(Saved data entries)
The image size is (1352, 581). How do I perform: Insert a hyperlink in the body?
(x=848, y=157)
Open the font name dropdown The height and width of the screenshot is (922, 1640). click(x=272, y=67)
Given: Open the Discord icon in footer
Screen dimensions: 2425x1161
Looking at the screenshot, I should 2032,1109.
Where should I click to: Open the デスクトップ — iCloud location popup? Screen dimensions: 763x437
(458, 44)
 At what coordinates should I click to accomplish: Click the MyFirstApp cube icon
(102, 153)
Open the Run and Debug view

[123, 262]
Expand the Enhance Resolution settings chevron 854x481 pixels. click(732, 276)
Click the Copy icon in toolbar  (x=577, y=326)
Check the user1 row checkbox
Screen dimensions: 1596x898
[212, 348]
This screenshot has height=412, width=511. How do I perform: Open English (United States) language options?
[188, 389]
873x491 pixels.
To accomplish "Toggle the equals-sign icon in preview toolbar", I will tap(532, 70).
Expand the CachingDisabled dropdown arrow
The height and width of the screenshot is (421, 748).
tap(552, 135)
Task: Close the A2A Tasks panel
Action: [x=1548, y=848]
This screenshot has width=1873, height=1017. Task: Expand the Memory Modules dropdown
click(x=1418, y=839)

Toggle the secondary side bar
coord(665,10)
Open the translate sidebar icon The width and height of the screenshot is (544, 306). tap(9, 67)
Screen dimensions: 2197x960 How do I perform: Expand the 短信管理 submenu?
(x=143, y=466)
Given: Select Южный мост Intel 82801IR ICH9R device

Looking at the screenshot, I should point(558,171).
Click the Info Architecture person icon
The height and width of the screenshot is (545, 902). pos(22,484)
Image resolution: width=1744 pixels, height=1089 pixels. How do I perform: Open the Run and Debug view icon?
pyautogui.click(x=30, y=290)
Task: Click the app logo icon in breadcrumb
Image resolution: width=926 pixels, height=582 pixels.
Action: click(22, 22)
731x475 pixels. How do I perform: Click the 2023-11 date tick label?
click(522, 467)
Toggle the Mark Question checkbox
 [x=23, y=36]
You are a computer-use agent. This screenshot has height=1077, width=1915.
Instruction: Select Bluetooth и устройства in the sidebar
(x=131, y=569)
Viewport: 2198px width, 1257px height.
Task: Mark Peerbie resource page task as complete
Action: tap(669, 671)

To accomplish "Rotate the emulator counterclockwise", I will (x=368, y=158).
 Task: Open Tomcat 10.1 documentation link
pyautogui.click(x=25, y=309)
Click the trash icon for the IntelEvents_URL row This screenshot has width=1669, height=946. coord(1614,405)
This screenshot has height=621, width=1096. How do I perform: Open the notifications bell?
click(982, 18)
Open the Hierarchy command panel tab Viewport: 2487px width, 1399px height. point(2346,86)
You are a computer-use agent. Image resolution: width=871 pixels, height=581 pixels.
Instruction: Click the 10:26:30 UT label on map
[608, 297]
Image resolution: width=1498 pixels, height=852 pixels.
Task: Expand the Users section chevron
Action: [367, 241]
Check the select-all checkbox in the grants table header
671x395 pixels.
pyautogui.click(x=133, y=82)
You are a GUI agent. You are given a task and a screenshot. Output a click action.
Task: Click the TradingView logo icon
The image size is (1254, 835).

## EXERCISE OBJECTIVE:
Write the entries out once more, exactly, without dropping a line.

## EXERCISE ANSWER:
The image size is (1352, 581). How do I perform: Insert a hyperlink in the body?
(x=848, y=157)
Open the font name dropdown The height and width of the screenshot is (922, 1640). click(x=272, y=67)
Given: Open the Discord icon in footer
Screen dimensions: 2425x1161
Looking at the screenshot, I should 2032,1109.
Where should I click to: Open the デスクトップ — iCloud location popup? Screen dimensions: 763x437
(458, 44)
 At what coordinates should I click to accomplish: Click the MyFirstApp cube icon
(102, 153)
Open the Run and Debug view

[123, 262]
Expand the Enhance Resolution settings chevron 854x481 pixels. click(732, 276)
Click the Copy icon in toolbar  (x=577, y=326)
Check the user1 row checkbox
Screen dimensions: 1596x898
[212, 348]
This screenshot has height=412, width=511. How do I perform: Open English (United States) language options?
[188, 389]
873x491 pixels.
To accomplish "Toggle the equals-sign icon in preview toolbar", I will tap(532, 70).
Expand the CachingDisabled dropdown arrow
The height and width of the screenshot is (421, 748).
tap(552, 135)
Task: Close the A2A Tasks panel
Action: [x=1548, y=848]
This screenshot has width=1873, height=1017. Task: Expand the Memory Modules dropdown
click(x=1418, y=839)

Toggle the secondary side bar
coord(665,10)
Open the translate sidebar icon The width and height of the screenshot is (544, 306). tap(9, 67)
Screen dimensions: 2197x960 How do I perform: Expand the 短信管理 submenu?
(x=143, y=466)
Given: Select Южный мост Intel 82801IR ICH9R device

Looking at the screenshot, I should point(558,171).
Click the Info Architecture person icon
The height and width of the screenshot is (545, 902). pos(22,484)
Image resolution: width=1744 pixels, height=1089 pixels. How do I perform: Open the Run and Debug view icon?
pyautogui.click(x=30, y=290)
Task: Click the app logo icon in breadcrumb
Image resolution: width=926 pixels, height=582 pixels.
Action: click(22, 22)
731x475 pixels. How do I perform: Click the 2023-11 date tick label?
click(522, 467)
Toggle the Mark Question checkbox
 [x=23, y=36]
You are a computer-use agent. This screenshot has height=1077, width=1915.
Instruction: Select Bluetooth и устройства in the sidebar
(x=131, y=569)
Viewport: 2198px width, 1257px height.
Task: Mark Peerbie resource page task as complete
Action: tap(669, 671)

To accomplish "Rotate the emulator counterclockwise", I will (x=368, y=158).
 Task: Open Tomcat 10.1 documentation link
pyautogui.click(x=25, y=309)
Click the trash icon for the IntelEvents_URL row This screenshot has width=1669, height=946. coord(1614,405)
This screenshot has height=621, width=1096. How do I perform: Open the notifications bell?
click(982, 18)
Open the Hierarchy command panel tab Viewport: 2487px width, 1399px height. point(2346,86)
You are a computer-use agent. Image resolution: width=871 pixels, height=581 pixels.
Instruction: Click the 10:26:30 UT label on map
[608, 297]
Image resolution: width=1498 pixels, height=852 pixels.
Task: Expand the Users section chevron
Action: [367, 241]
Check the select-all checkbox in the grants table header
671x395 pixels.
pyautogui.click(x=133, y=82)
You are a GUI agent. You are given a task and a screenshot. Output a click action.
Task: Click the TradingView logo icon
The image size is (1254, 835).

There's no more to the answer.